The titbits in the reporting that accompanied the video footage are delicious.

Apparently Gove rocked up alone to a pub 10 minutes before closing.

He was then encouraged by other patrons to head to the club upstairs.

Cheapskate Chancellor

There, he stiffed the bouncer for the £5 entry fee – allegedly – after doing a posh-boy Tory version of “Do you know who I am?’’

Once he had scrounged his way into the club, he enlisted random members of the public to keep him topped up on booze until closing time.

It is a known fact that rich people are always the tightest with money but it’s rare to see it illustrated so perfectly in print.

It’s past midnight and the member of parliament for Surrey Heath is desperate for a Cheeky Vimto

The Conservatives tell the poorest in society to live within their means.
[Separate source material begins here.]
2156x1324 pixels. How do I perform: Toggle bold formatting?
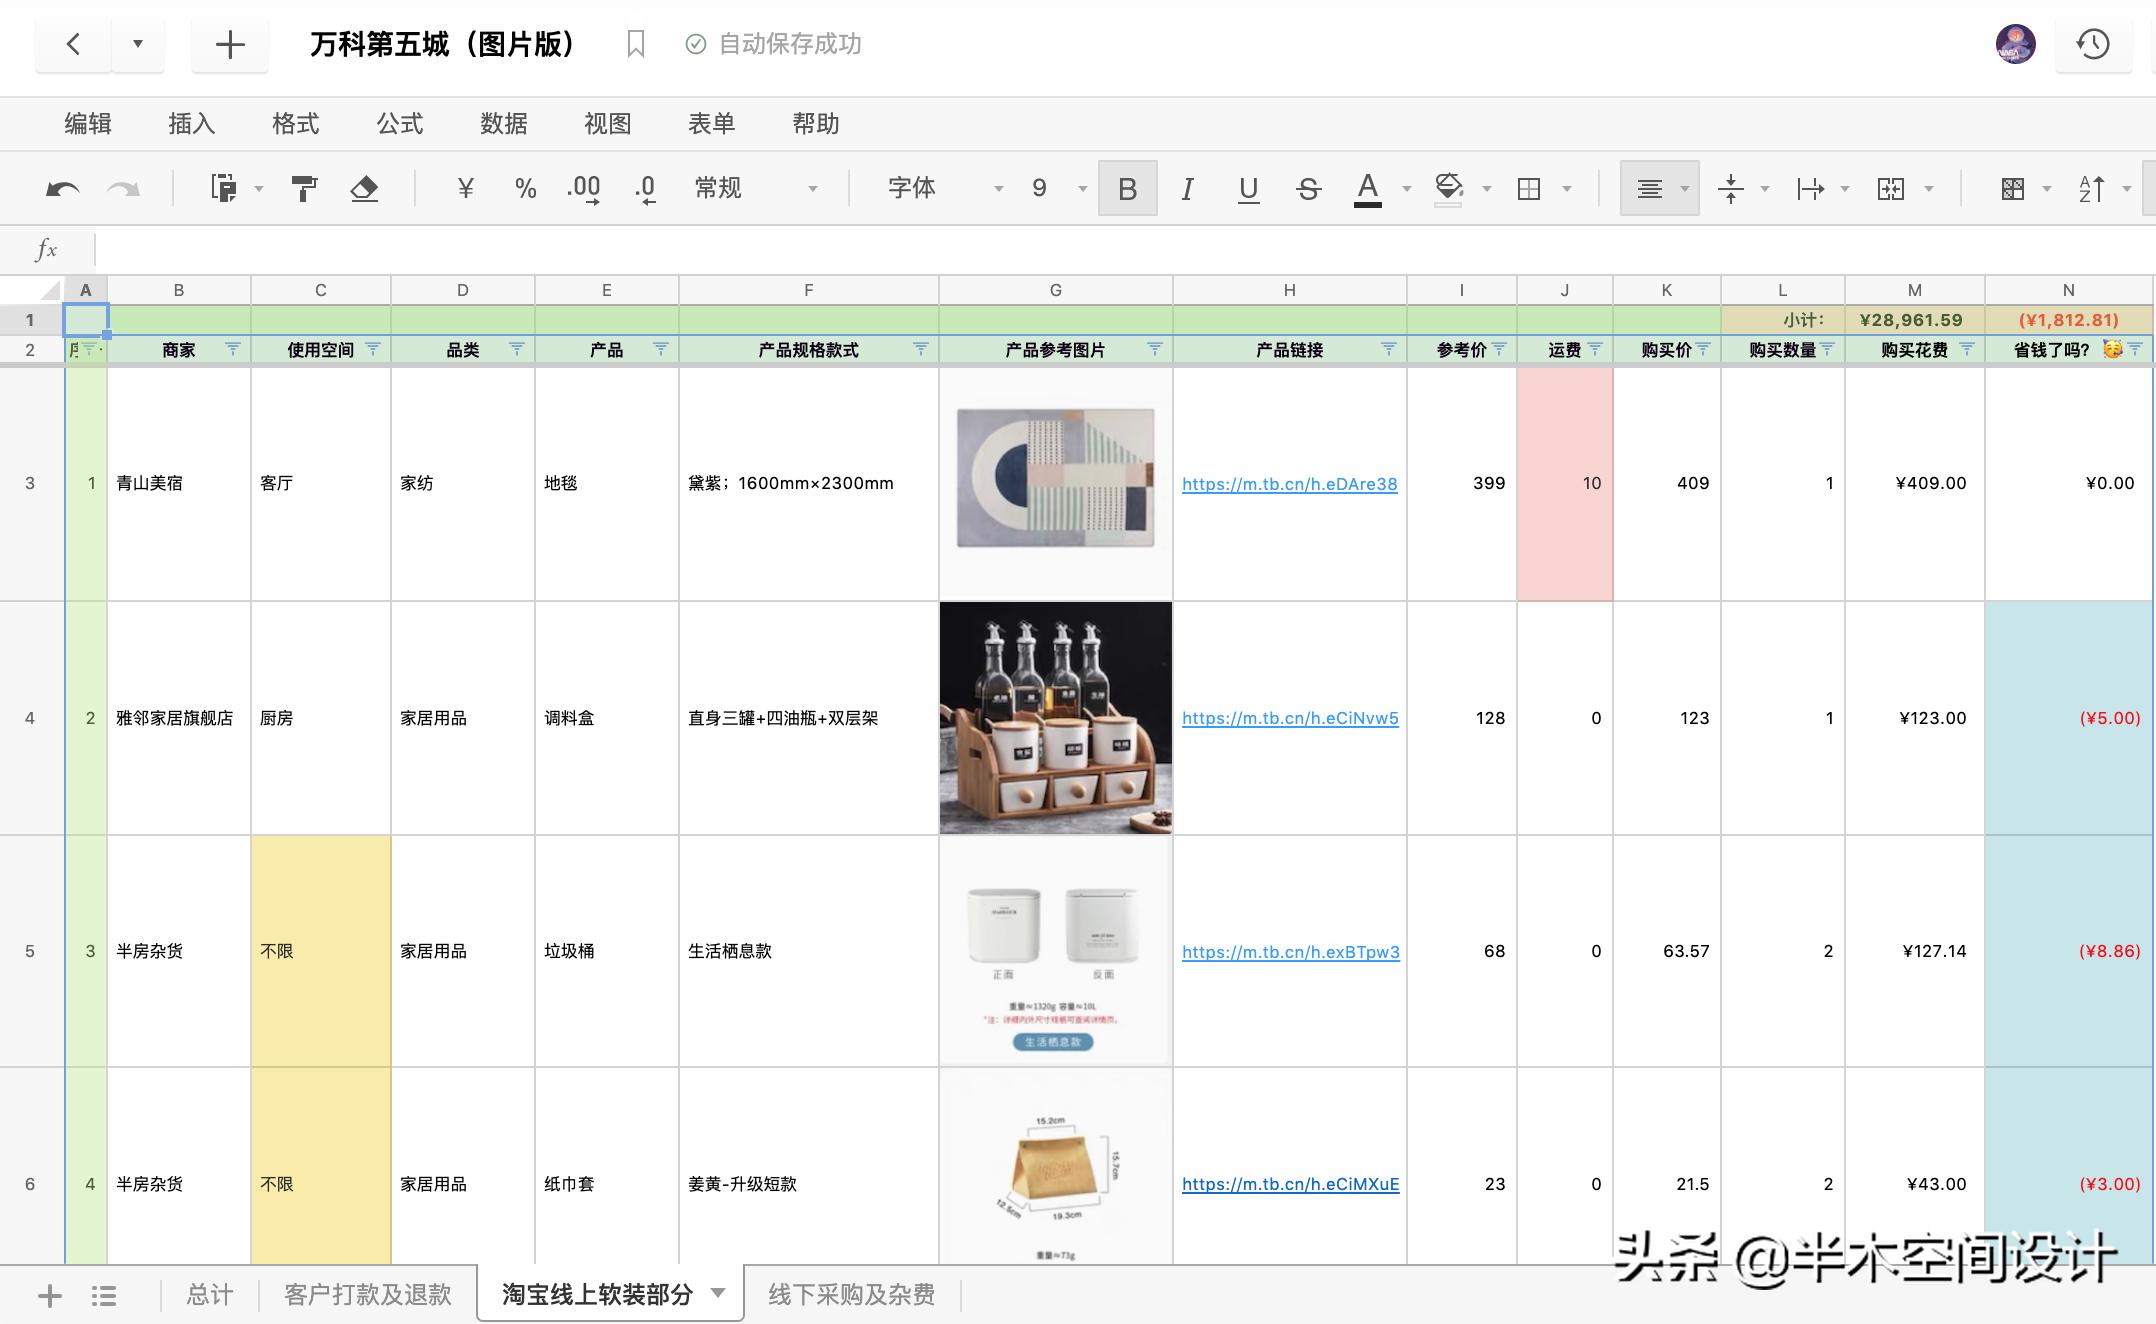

But it’s amazing how quickly that ethos goes out the window when it’s past midnight and the member of parliament for Surrey Heath is desperate for a Cheeky Vimto.

One reveller told the Daily Record: “I heard people saying, ‘he’s a Tory MP’. Others asked ‘who’s Michael Gove’ and were Googling him.’’

Coke and the clap: Michael Gove has form

I’m surprised he wasn’t instantly recognisable to all the Aberdonian clubbers.

Ater all, Michael Gove has given us some of politics’ most memorable moments in recent years.

Take his alien-invasion style of clapping at the 2018 Tory party conference.

The gif has remained popular for far longer than Theresa May, who was on the receiving end of the applause.

There was also that time during the Tory leadership contest to replace her when he admitted he deeply regretted taking cocaine on “several occasions’’ in the past.

We all make mistakes Michael

When I first saw the video, I got that shameful rush of adrenaline that you feel when politicians make headlines for something ultimately harmless, but nevertheless embarrassing.

But let she who has not made a fool of herself on a dance floor cast the first stone.

It’s been a long time since I was last at a club in the wee hours. But in my late teens/early twenties, I was a regular.

Fair play to Michael Gove, at least he was engaged in what appears to be an entirely wholesome activity: dancing like nobody is watching.

In my clubbing days, I was always more focused on whoever the current (unknowing) object of my affections was at that time.

For a while I was in love or – let’s be honest – lust, with a man who went to the same club me and my friends were at on a Friday, Saturday (and sometimes Sunday) night.

I would stare at him intently across the crowded dance floor, in what women’s magazines led me to believe was an incredibly sexy and sultry fashion.

This happened for many weekends until my friend gently pointed out that “creepy eyes’’ as she called it, was quickly becoming my signature move and I should desist immediately.

And at least Michael Gove was on his own time

I don’t know if it’s still the case now, but back in the good ‘ole days of the early noughties, an overly sentimental slow song used to precede lights up and closing time.

If you were lucky (and we were often lucky: nobody was afraid of germs) you’d sway to that last song with somebody you fancied.

I hear boys are more suave these days, but back then you knew the guy liked you if he grasped both of your bum cheeks as he inexpertly hauled you around the dance floor’s outer perimeter.

It was done in a similar style to that other Tory MP who was caught out by an embarrassing video recently.

I wonder if Matt Hancock did much clubbing in the noughties…

To his credit, Michael Gove wasn’t shaking his sweaty snake hips during work hours.

And his party might be a shambles but at least his antics have brought us all some light relief.